And, finally, not to be left out of the fee generation, Paul Weiss chimed in with a 24-page response to the UCC’s objection to Evercore’s (allegedly duplicative) retention, saying that an investment bank is necessary for the “Restructuring Sub-Committee” to evaluate the 19 shady-as-sh*t transactions that took place in the years leading up to the bankruptcy. We’ll be shocked if this retention doesn’t get approved.

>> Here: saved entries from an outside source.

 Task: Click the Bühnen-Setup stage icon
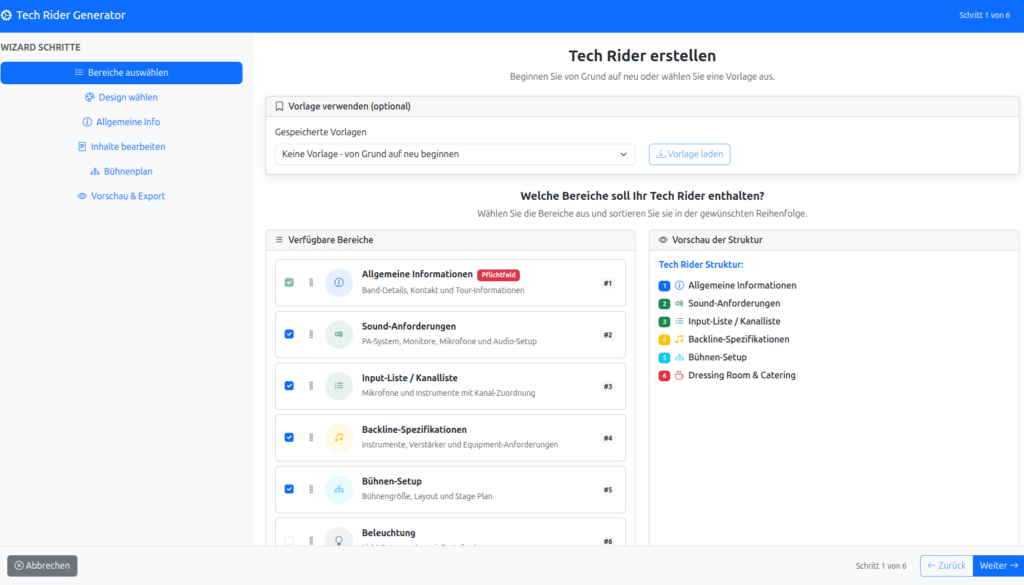(339, 489)
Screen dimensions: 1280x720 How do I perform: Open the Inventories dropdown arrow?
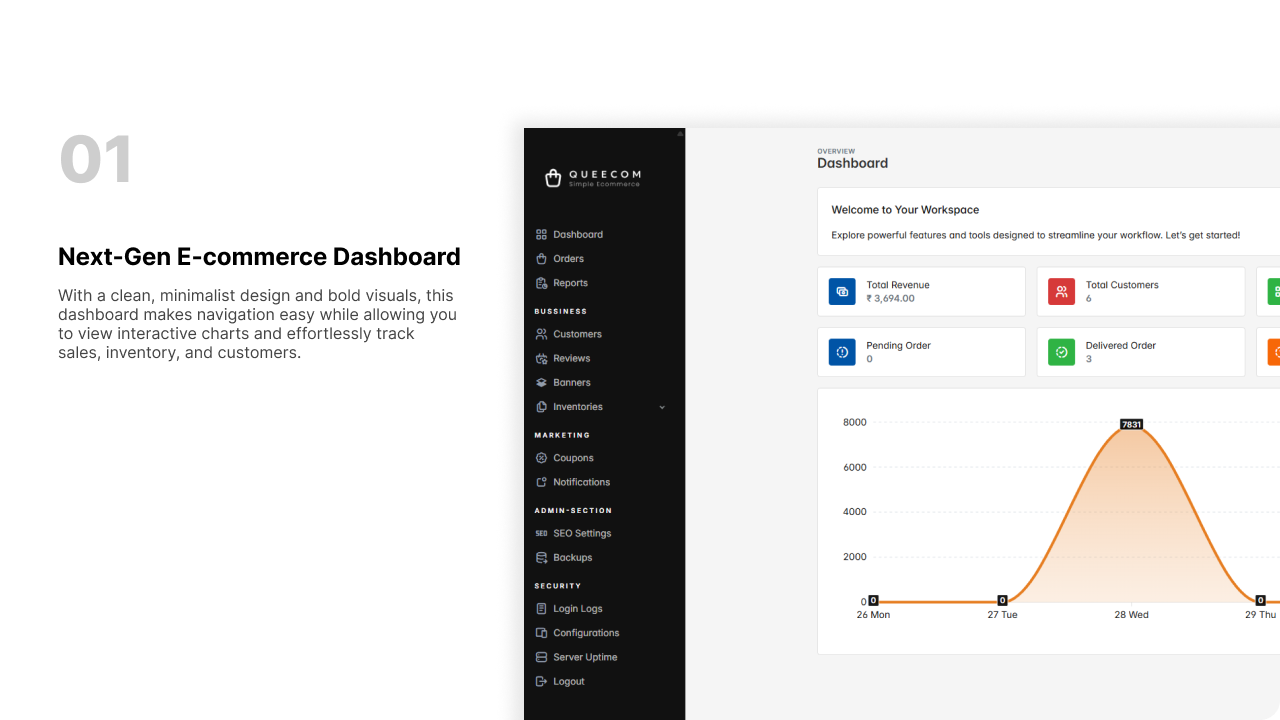[x=662, y=407]
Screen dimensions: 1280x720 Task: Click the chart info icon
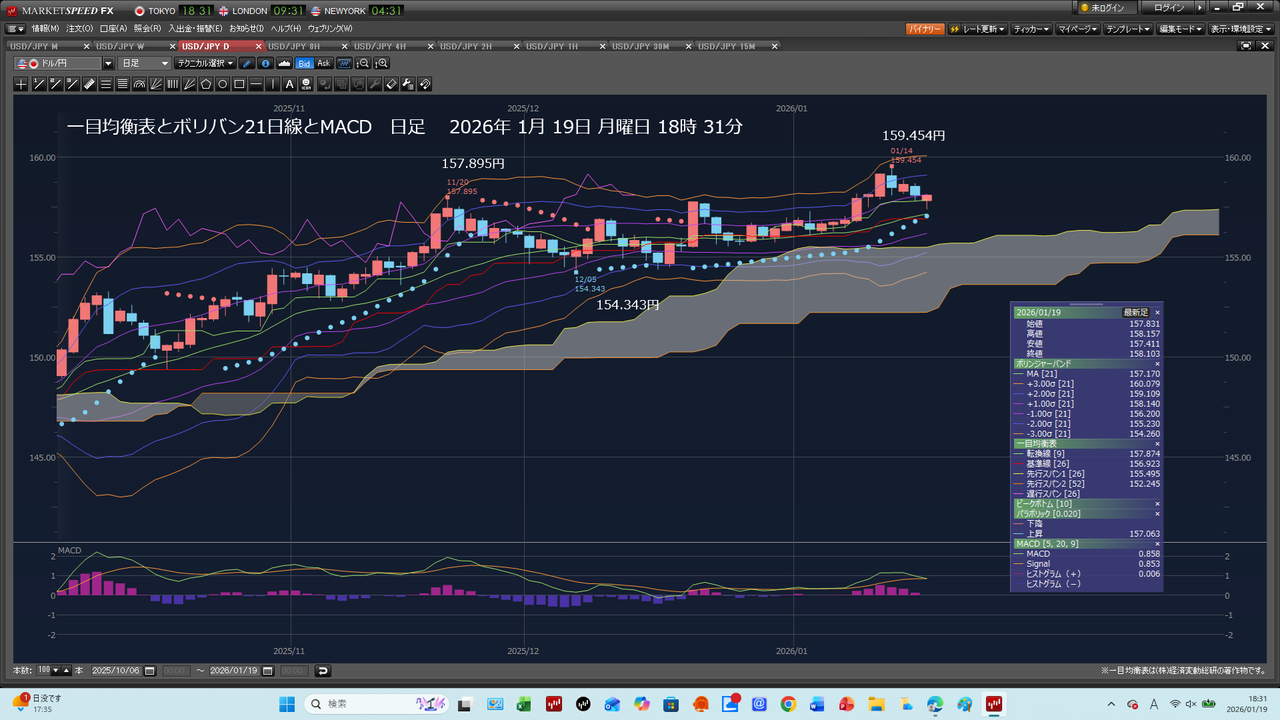tap(265, 63)
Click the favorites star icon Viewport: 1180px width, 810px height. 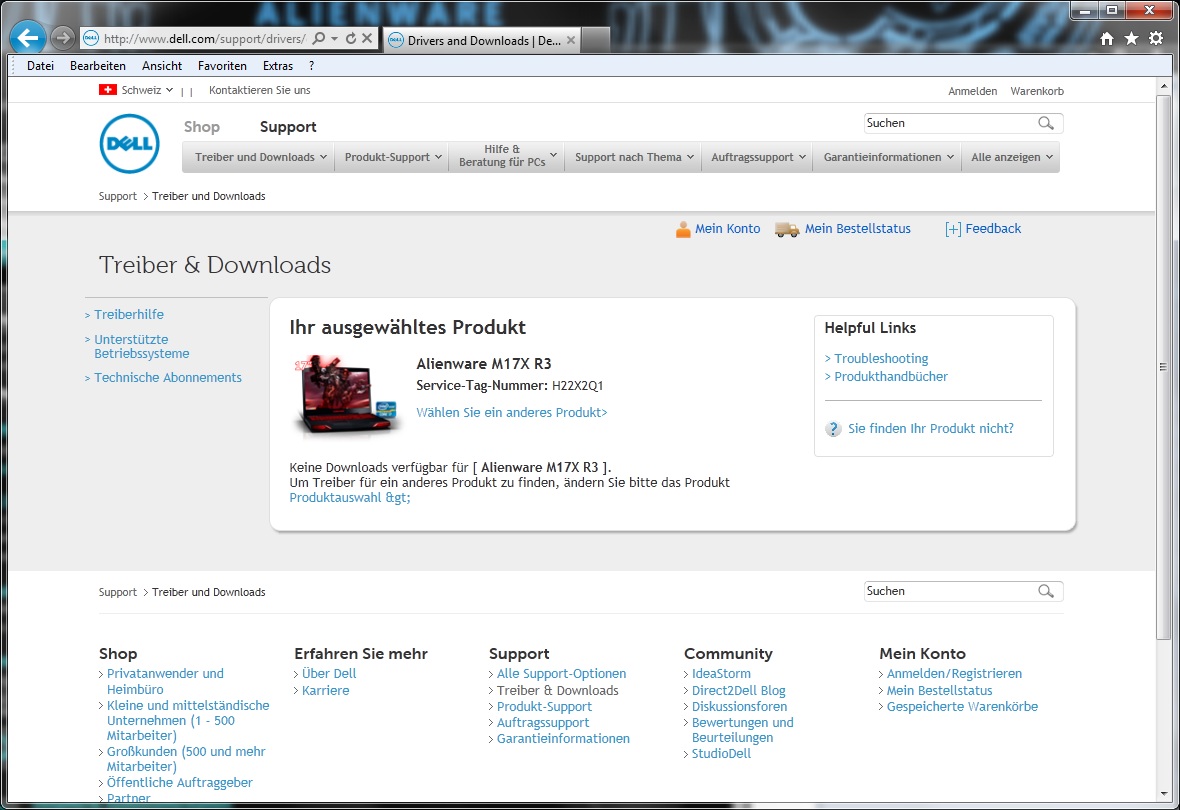coord(1131,39)
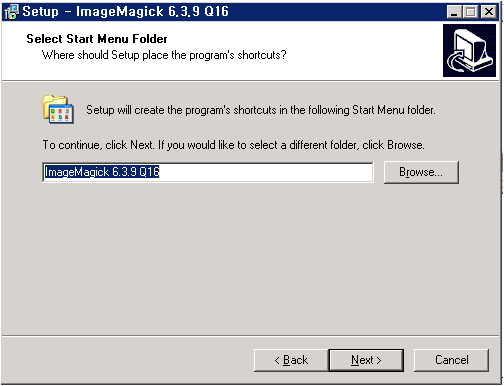Click the Start Menu folder icon
This screenshot has width=504, height=386.
point(58,109)
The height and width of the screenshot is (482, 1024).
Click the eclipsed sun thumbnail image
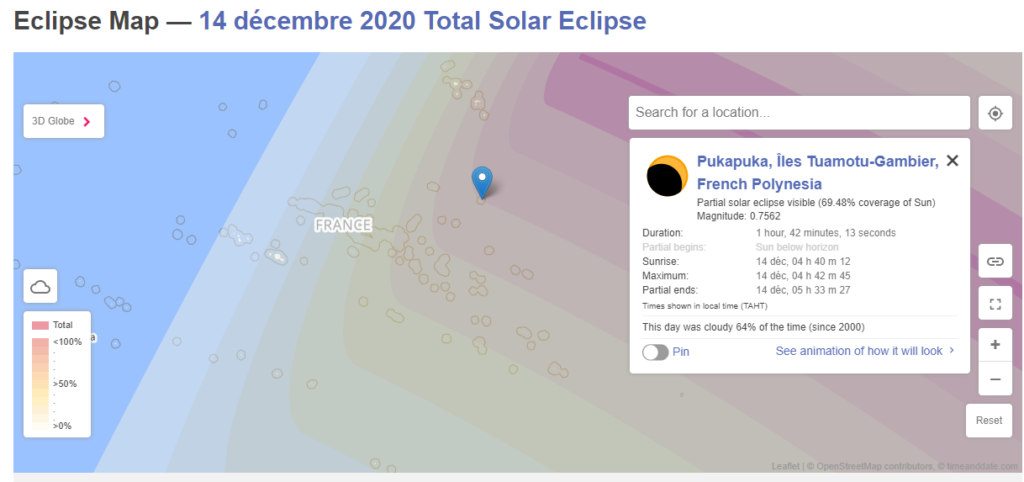pos(667,176)
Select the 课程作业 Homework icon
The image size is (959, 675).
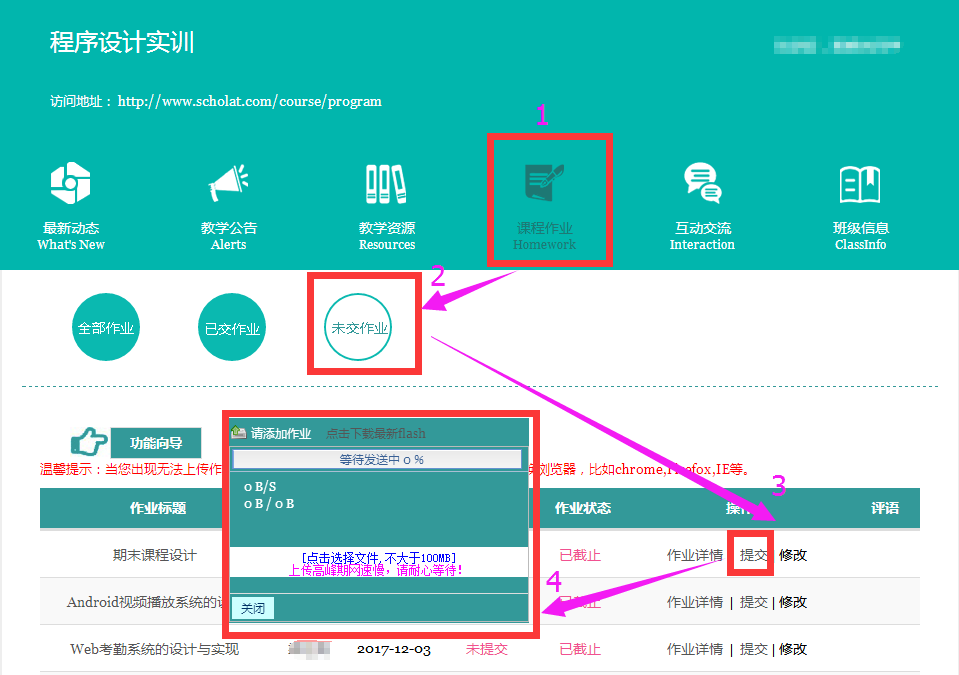click(x=544, y=183)
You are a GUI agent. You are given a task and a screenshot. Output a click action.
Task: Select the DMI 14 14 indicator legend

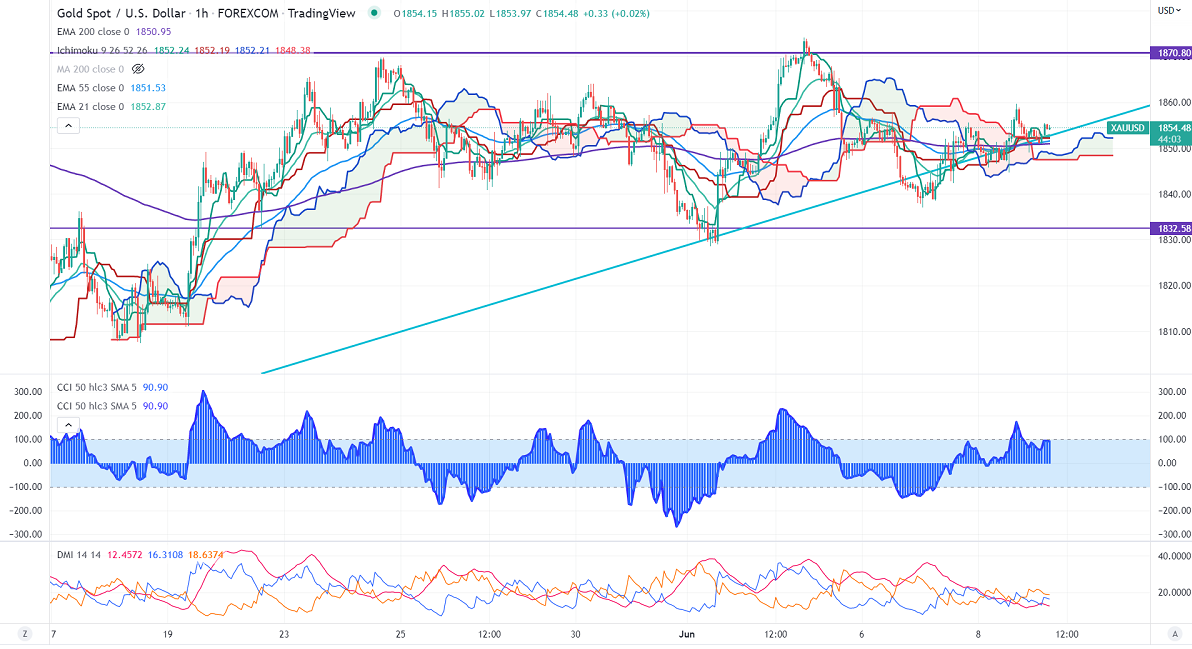tap(76, 555)
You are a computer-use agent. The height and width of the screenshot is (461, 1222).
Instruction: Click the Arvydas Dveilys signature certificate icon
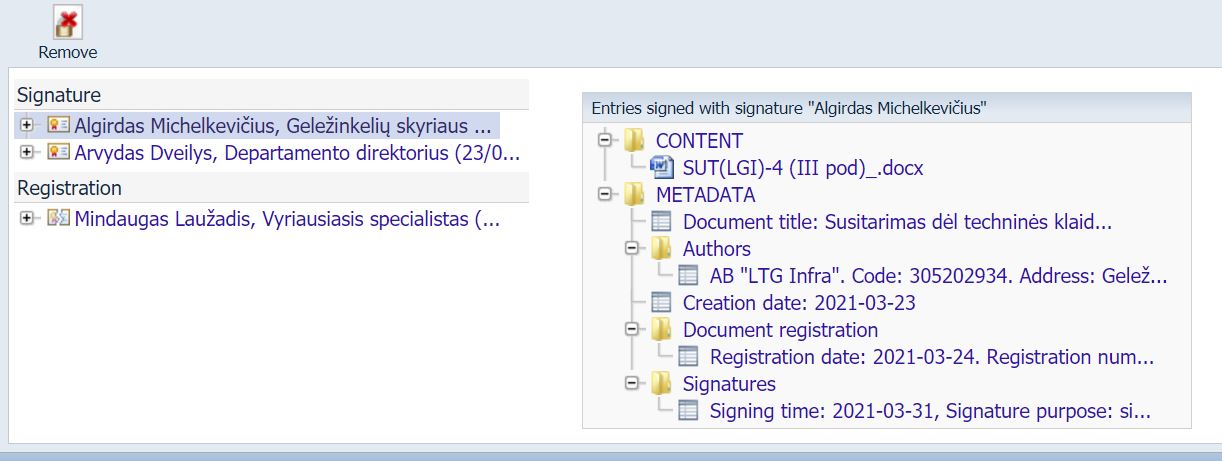click(59, 153)
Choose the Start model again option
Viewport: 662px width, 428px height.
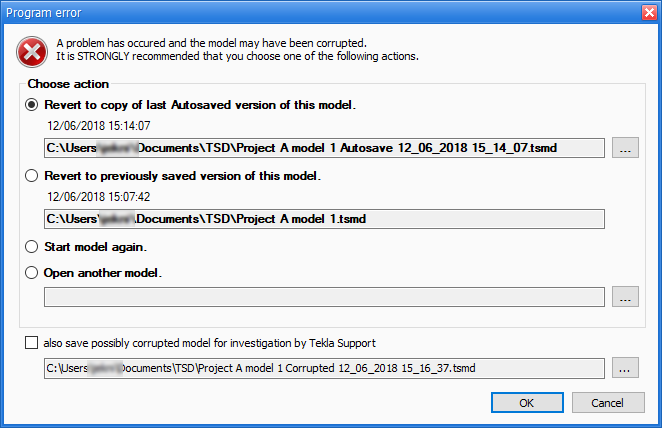(x=33, y=246)
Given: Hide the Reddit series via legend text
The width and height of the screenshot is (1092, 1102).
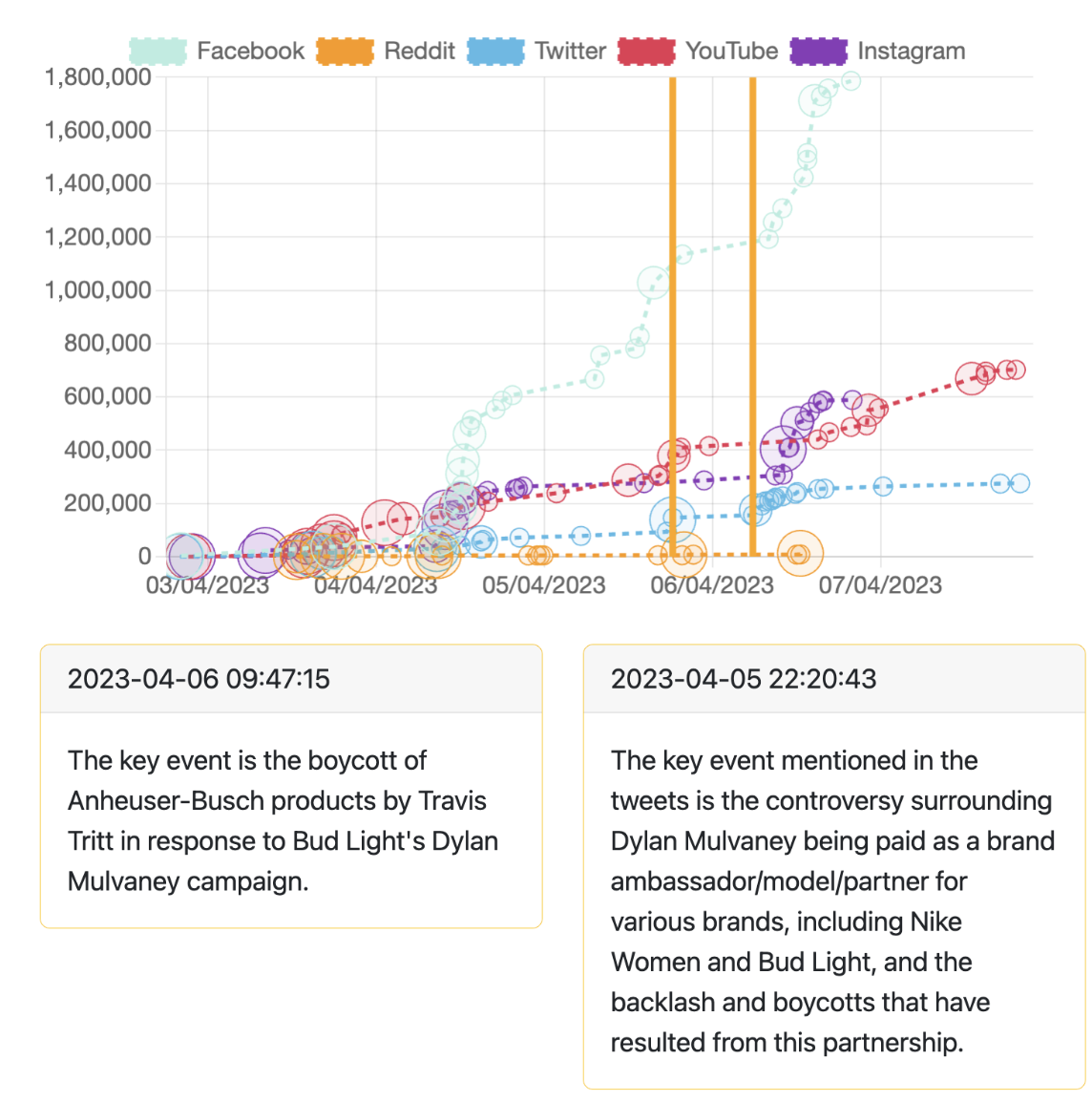Looking at the screenshot, I should (x=419, y=52).
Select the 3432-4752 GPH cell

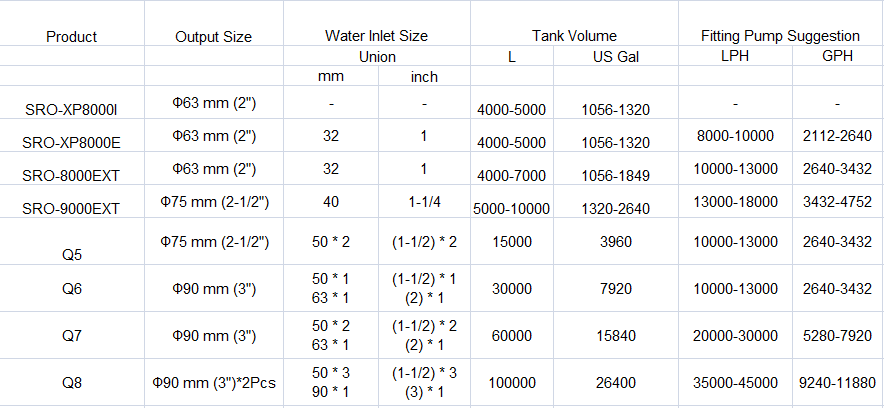[x=837, y=201]
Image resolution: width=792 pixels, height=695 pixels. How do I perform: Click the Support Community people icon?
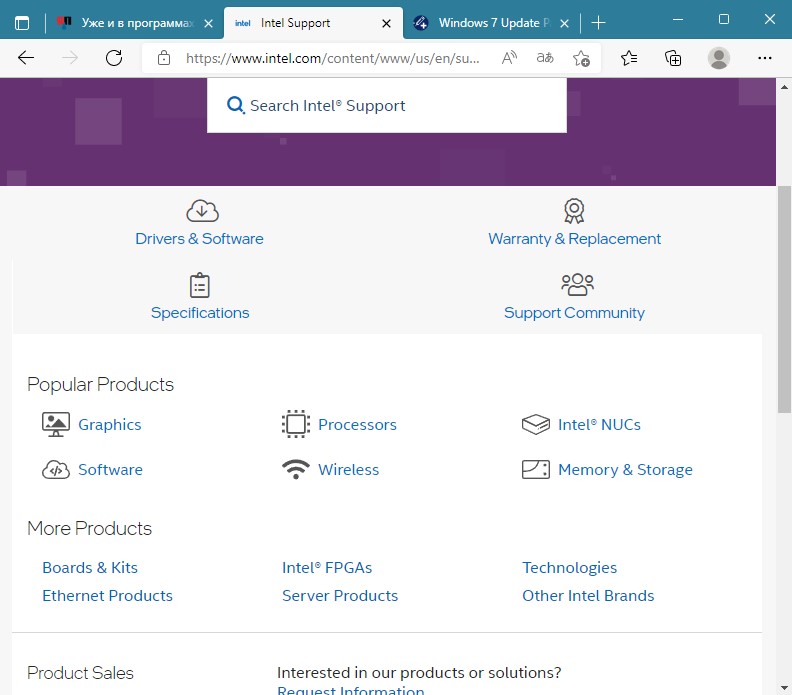pyautogui.click(x=577, y=284)
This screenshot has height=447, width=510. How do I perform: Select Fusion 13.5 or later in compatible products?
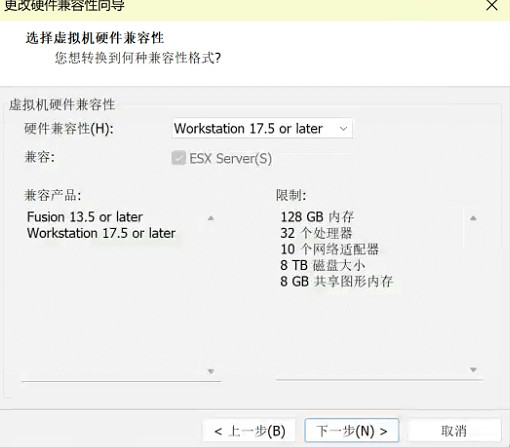coord(85,217)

3.⛽️ New Chapter 11 Bankruptcy Filing - All American Oil & Gas Inc.⛽️
San Antonio-based independent oil company All American Oil & Gas Inc. (“AAOG”) and its two affiliated companies, Western Power & Steam Inc. (“WPS”) and Kern River Holding Inc. (“KRH”) filed for bankruptcy earlier this week in the Western District of Texas. WPS is a power company that sells power to the likes of Pacific Gas & Electric — a company that, as we’ve previously noted, is having problems of its own (which only appear to be getting worse) — and provides electricity and steam to KRH to aid KRH’s efforts to extract oil.
The enterprise is reportedly cash flow positive, with approximately $25mm in EBITDA in 217 and higher EBITDA projected for 2018. So what gives?
The debtors accuse their successor lender, Kern Cal Oil 7 LLC (“KCO7”), which acquired the company’s secured debt from Alliance-Bernstein, of “not act[ing] as a typical lender,” instead “implement[ing] a predatory ‘loan to own’ strategy.” The debtors note:
Unlike many E&P cases, this bankruptcy filing is not the result of the Company’s poor operational performance, illiquidity, debt maturities or lack of underlying value. Rather, it was precipitated by KCO7’s efforts to exploit its rights under the Credit Agreements to obtain the Debtors’ assets ‘on the cheap,’ and thereby to destroy tens of millions in equity value.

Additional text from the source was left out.